Nadal paid tribute to the influence of Carlos Moya as well, with Moya being responsible in particular for Nadal hitting his second serve harder this year. The first serve has improved too, with Rafa landing 70% of first serves this year. There’s extra venom in his first delivery as well so he’s getting more free points than he used to, and if that wasn’t enough his backhand is rock solid at the moment. There’s no vulnerability there at all right now- you just can’t hurt him on that side like you maybe could in the past. And like the serve there was an extra bit of power behind both his backhand and his forehand in Paris this year, with the his main weapon the forehand looking better than ever perhaps and as you would expect doing most of the damage over the two weeks in the French capital.

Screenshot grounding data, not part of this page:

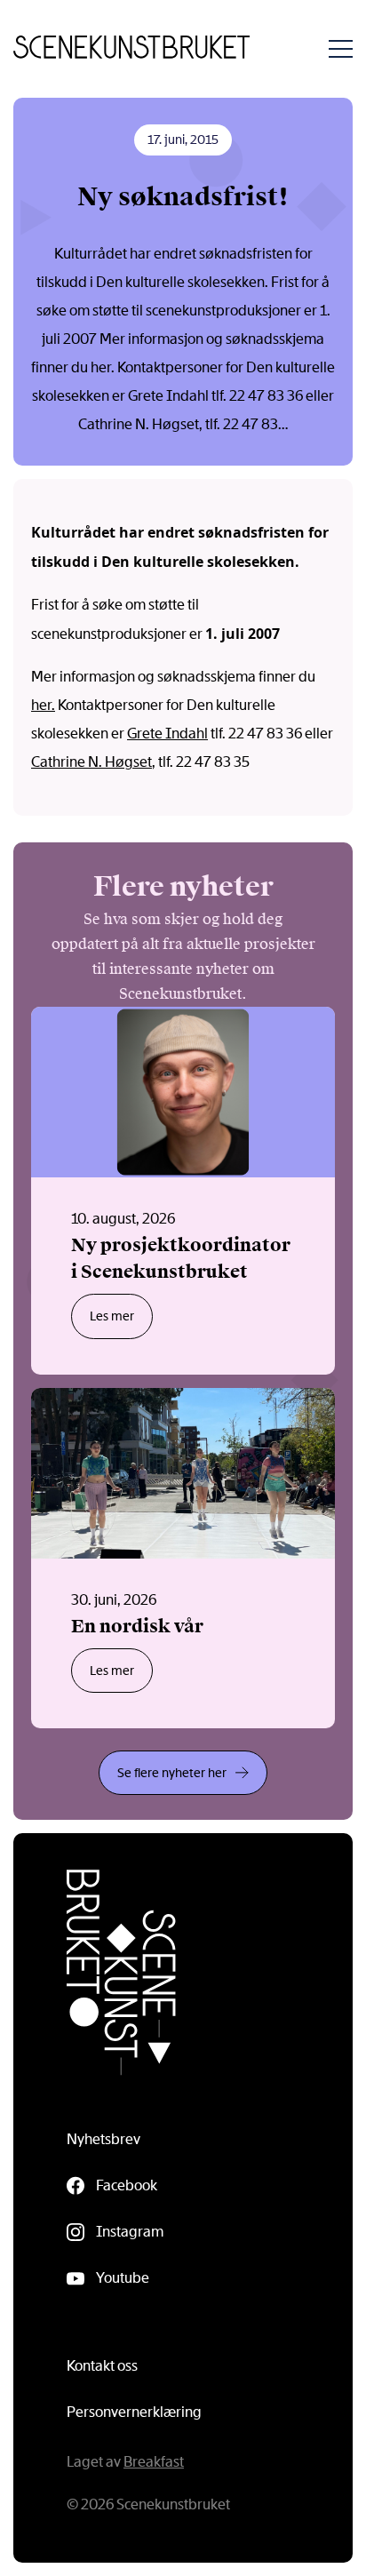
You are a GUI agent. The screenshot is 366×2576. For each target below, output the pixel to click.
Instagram (129, 2231)
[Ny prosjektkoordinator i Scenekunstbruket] (183, 1191)
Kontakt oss (102, 2366)
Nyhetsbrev (103, 2139)
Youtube (122, 2278)
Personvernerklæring (134, 2412)
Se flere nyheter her (172, 1773)
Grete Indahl (167, 733)
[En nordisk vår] (183, 1558)
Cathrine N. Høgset (91, 762)
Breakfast (153, 2461)
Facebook (126, 2185)
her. (43, 705)
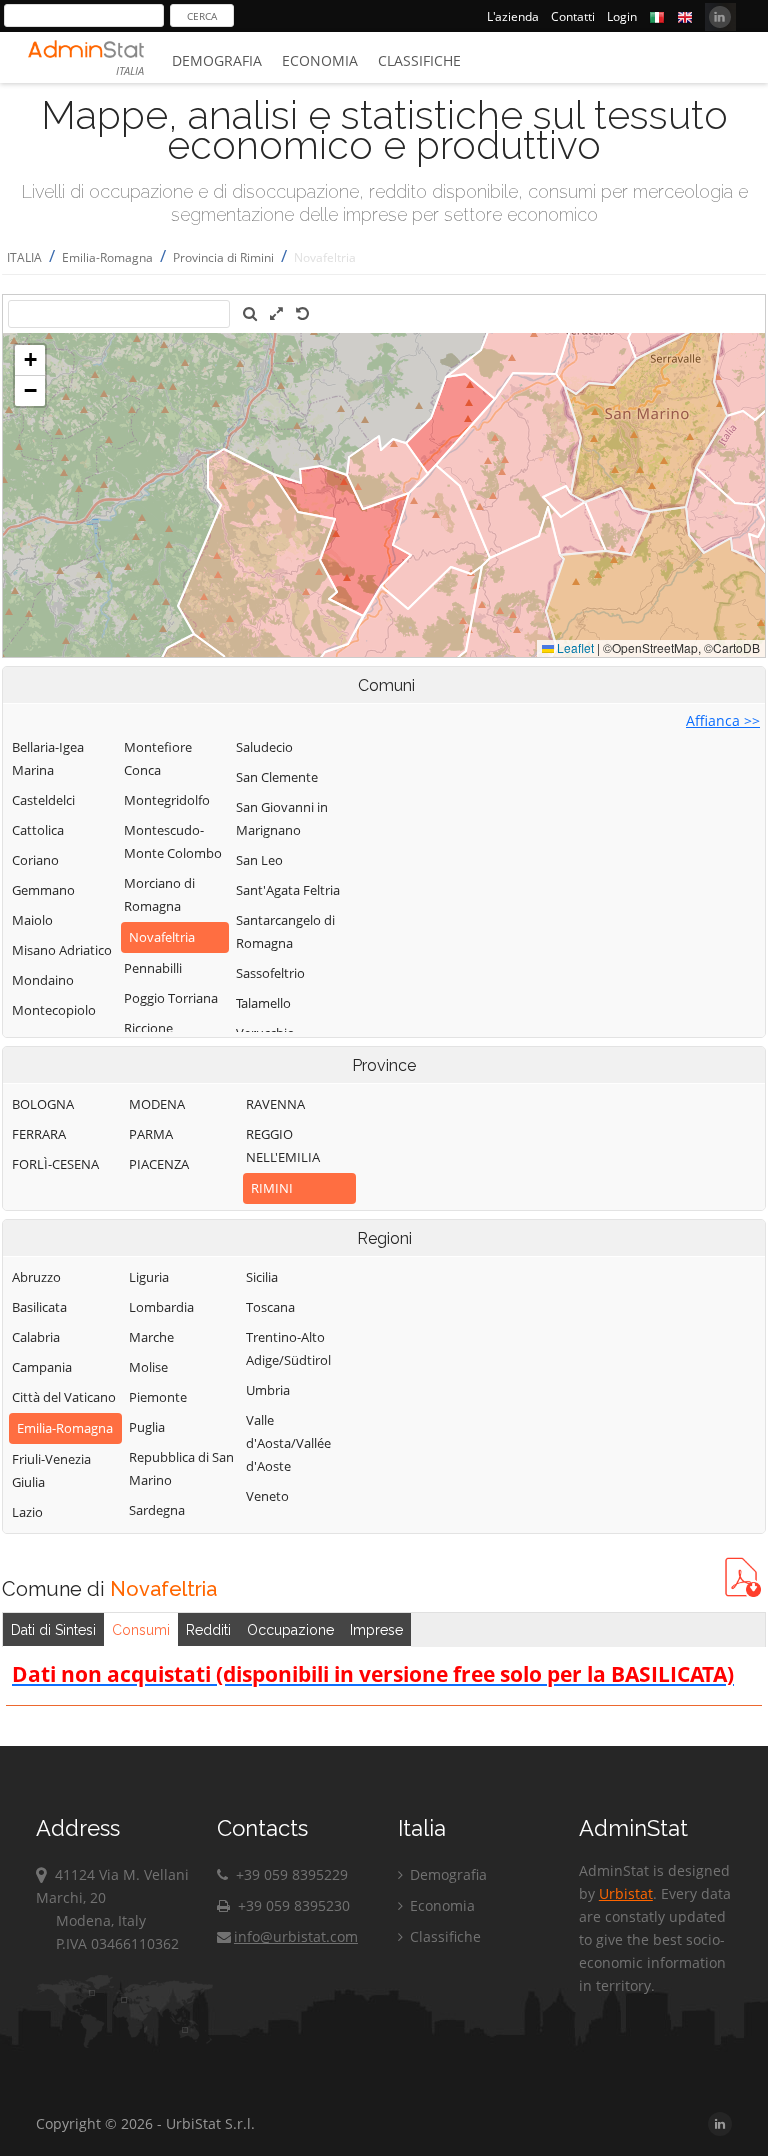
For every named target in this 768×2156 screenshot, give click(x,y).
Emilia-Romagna (107, 257)
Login (622, 16)
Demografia (217, 60)
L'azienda (513, 16)
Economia (320, 60)
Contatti (573, 16)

On top of all of this at 31 years of age his movement was impeccable over the course of the two weeks. Whenever Stan did get a chance to unleash in the final Rafa’s supreme court coverage and retrieval abilities nullified most of what Wawrinka was able to throw at him. As Nadal alluded to him being healthy and able to practice how he has wanted to meant that his game was in perfect shape for the French Open and the stats, the dominance, the loss of no sets and just 35 games en route to the title, show this.

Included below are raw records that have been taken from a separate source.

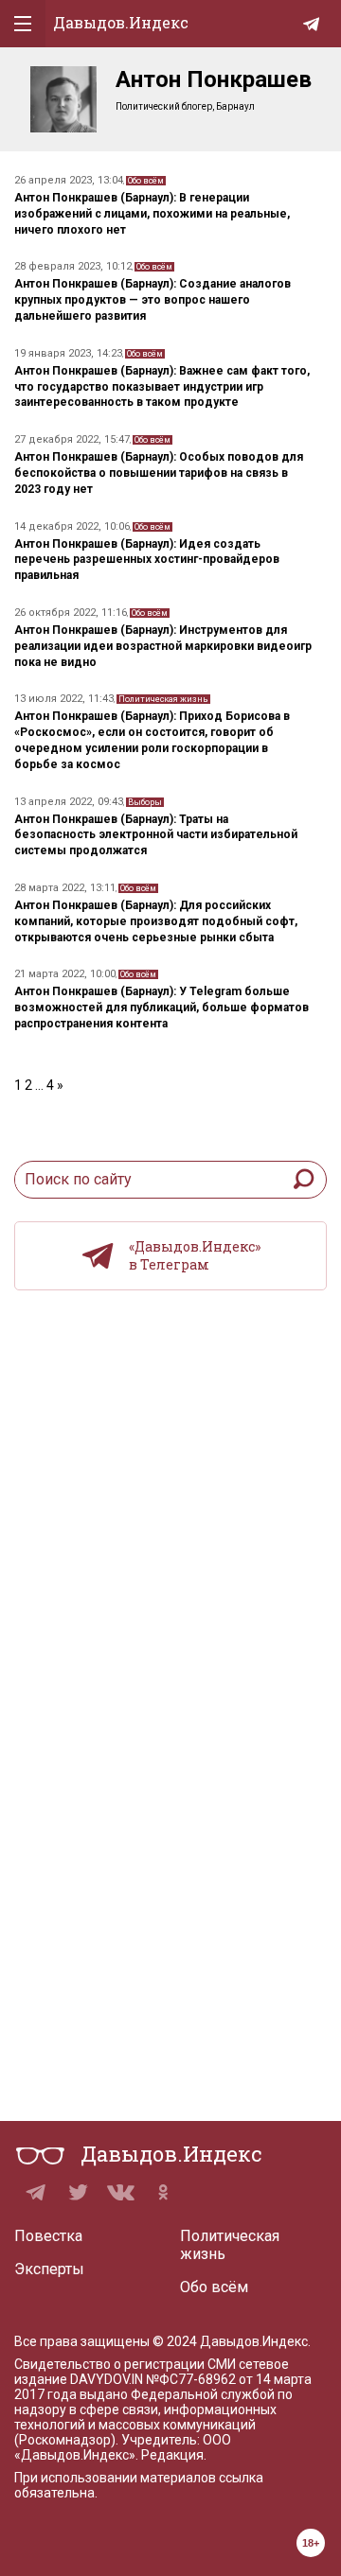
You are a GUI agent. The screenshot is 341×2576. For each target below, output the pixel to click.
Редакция (172, 2454)
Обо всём (146, 180)
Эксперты (49, 2269)
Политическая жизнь (163, 699)
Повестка (48, 2236)
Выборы (145, 802)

So all in all with Rafa playing as well as he was only a miraculous performance could have denied him ‘La Decima’. That performance might have been delivered by Novak Djokovic if Novak had come to Roland Garros and played at a similar level to how he was playing for the first half of 2016. That version of Djokovic facing off against Rafa in Paris this year would have been quite something but as it was Djokovic was not even good enough this year to set up a meeting with Rafa. Nadal emerging victorious did not perhaps feel as inevitable as it has done before because of the possibility of Novak doing this, but ultimately no one was even close to the level required to beat Rafa.
As far as Novak is concerned a big shift in mentality is needed if he’s going to be a serious contender at Wimbledon next month. And as far as Nadal’s Wimbledon hopes are concerned it all depends on how his knees hold up on the grass. He says if they don’t respond well to the surface it will be almost impossible for him to win a third Wimbledon title, but if they do he will have a decent chance and on current form you would tend to agree with him, although it is hard to look past Roger Federer after the way this year has gone for the Swiss maestro. Considering how he has dominated Rafa this year and how he loves the grass Federer would be a big favourite if him and Nadal were to meet.
Right now though it’s probably fair to say that his knees and Federer’s grass court prowess won’t be playing on Rafa’s mind too much after getting his hands on a Grand Slam for the first time in three years, the one he cherishes more than any other. Right now Rafa is fishing and playing golf in Mallorca as he takes some well-earned rest. Quite a few people are starting to think calling Rafael Nadal ‘The God of Clay’ would now be more suitable than calling him ‘The King of Clay’, and after perhaps his most emphatic win yet at Roland Garros and an outrageous tenth French Open title, it’s hard to disagree.